CDU-Politiker Wolfgang Schäuble gestorben

CDU-Politiker Wolfgang Schäuble gestorben
Mehr als 50 Jahre lang saß er im Bundestag: Der CDU-Politiker und Ex-Bundestagspräsident ist in der Nacht auf Mittwoch gestorben.

Der CDU-Politiker und frühere Bundestagspräsident Wolfgang Schäuble ist im Alter von 81 Jahren in der Nacht auf Mittwoch gestorben. Er sei im Kreise seiner Familie zu Hause am Dienstagabend gegen 20 Uhr friedlich eingeschlafen, teilte die Familie am Mittwoch der Deutschen Presse-Agentur mit. Schäuble saß mehr als 50 Jahre lang im deutschen Bundestag, war Minister, CDU-Chef, Fraktionsvorsitzender und Präsident des Deutschen Bundestages. Niemand gehörte dem Parlament länger an als er.

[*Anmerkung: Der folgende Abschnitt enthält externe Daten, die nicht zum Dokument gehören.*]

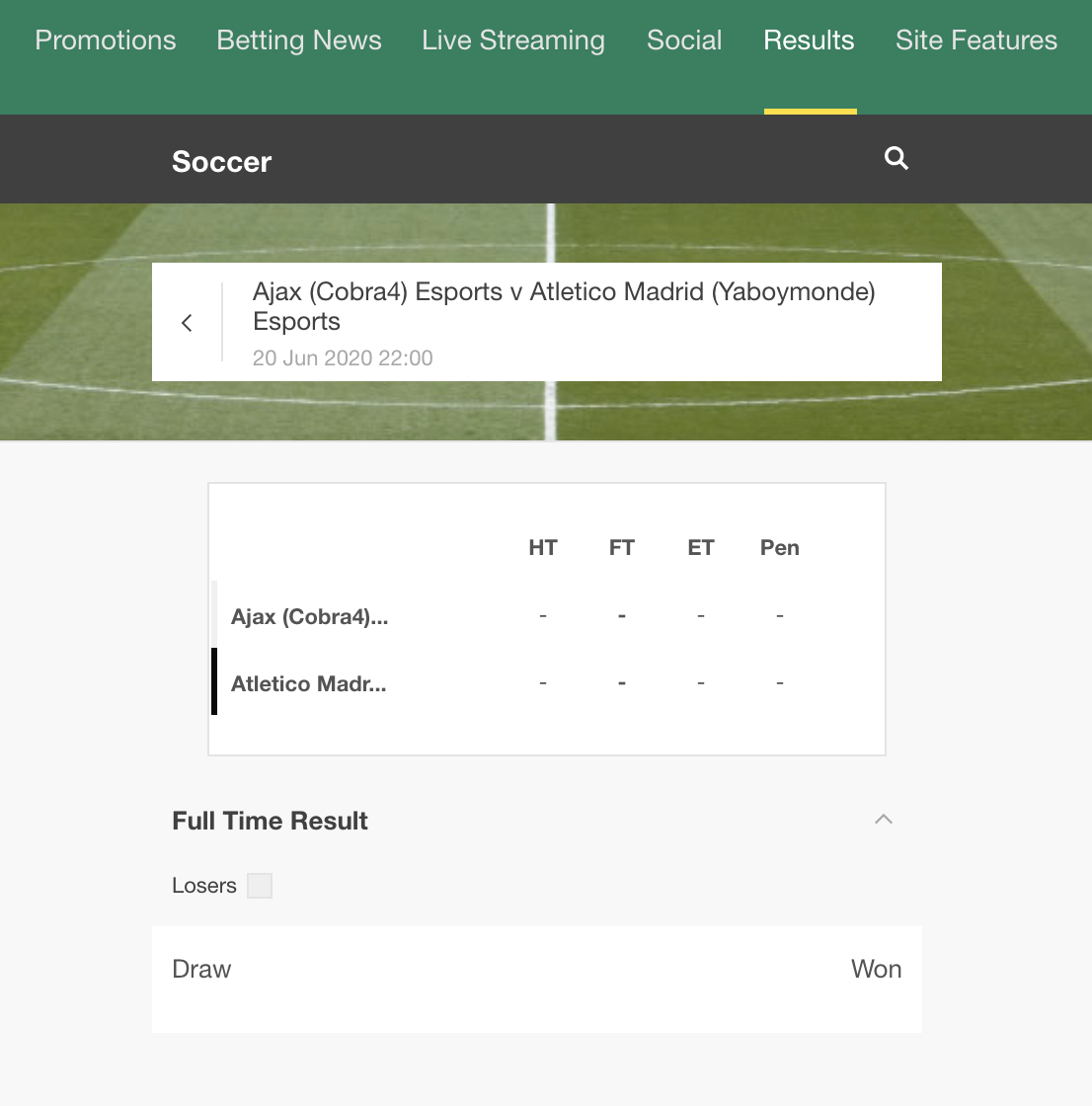Click the match title text

click(x=564, y=306)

Schäuble wurde am 18. September 1942 in Freiburg geboren. Er studierte Jus, es zog ihn aber früh in die Politik. Schäuble, dessen Vater Karl schon für die CDU im Badischen Landtag saß, trat 1965 in die CDU ein. 1972 errang er erstmals ein Mandat für den Deutschen Bundestag, dem er ohne Unterbrechung bis zu seinem Tod angehörte. Als "ewiger Abgeordneter" wurde er mitunter tituliert. 

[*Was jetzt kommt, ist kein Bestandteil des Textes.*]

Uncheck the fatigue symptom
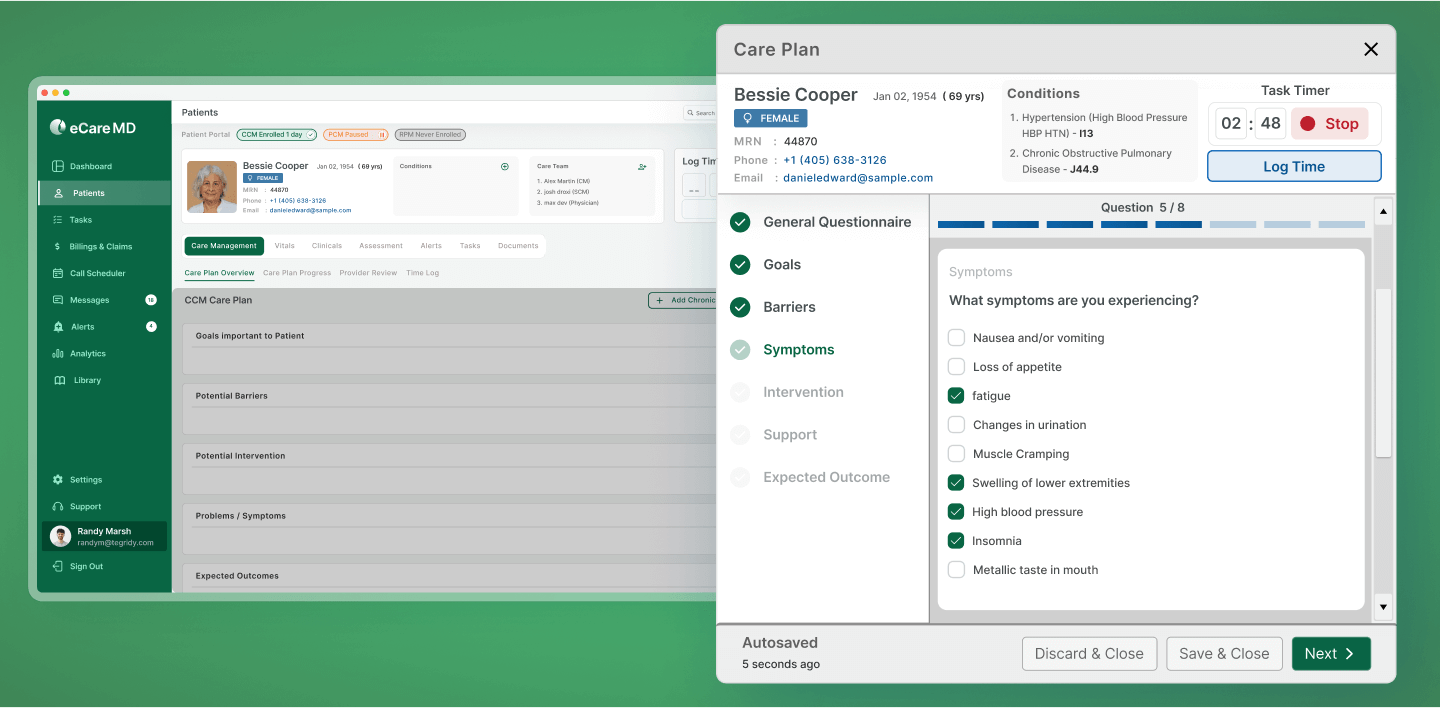The height and width of the screenshot is (708, 1440). pyautogui.click(x=956, y=395)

Einigungsvertrag mit DDR ausgehandelt

Unter Kanzler Helmut Kohl (CDU) war er zunächst Chef des Bundeskanzleramtes und Bundesminister für besondere Aufgaben, von 1989 bis 1991 deutscher Innenminister. Ein politischer Meilenstein: Schäuble handelte nach dem Mauerfall in der DDR den Einigungsvertrag mit aus.

07. November 1998, Bonn: Der damals neue CDU-Vorsitzende Wolfgang Schäuble gratuliert auf dem CDU-Parteitag in Bonn der soeben zur CDU-Generalsekretärin gewählten Angela Merkel.

07. November 1998, Bonn: Der damals neue CDU-Vorsitzende Wolfgang Schäuble gratuliert auf dem CDU-Parteitag in Bonn der soeben zur CDU-Generalsekretärin gewählten Angela Merkel. 

Am 12. Oktober 1990 schoss ein psychisch Kranker bei einem Wahlkampfauftritt in Oppenau (Baden-Württemberg) auf den CDU-Politiker. Seitdem war Schäuble gelähmt, musste im Rollstuhl sitzen. Seine politische Karriere ging aber weiter: Von 1991 bis 2000 führte er die CDU/CSU-Bundestagsfraktion. Nach dem Machtverlust der Union 1998 wurde Schäuble im Zuge der Neuaufstellung der CDU Parteichef. Angela Merkel wurde Generalsekretärin.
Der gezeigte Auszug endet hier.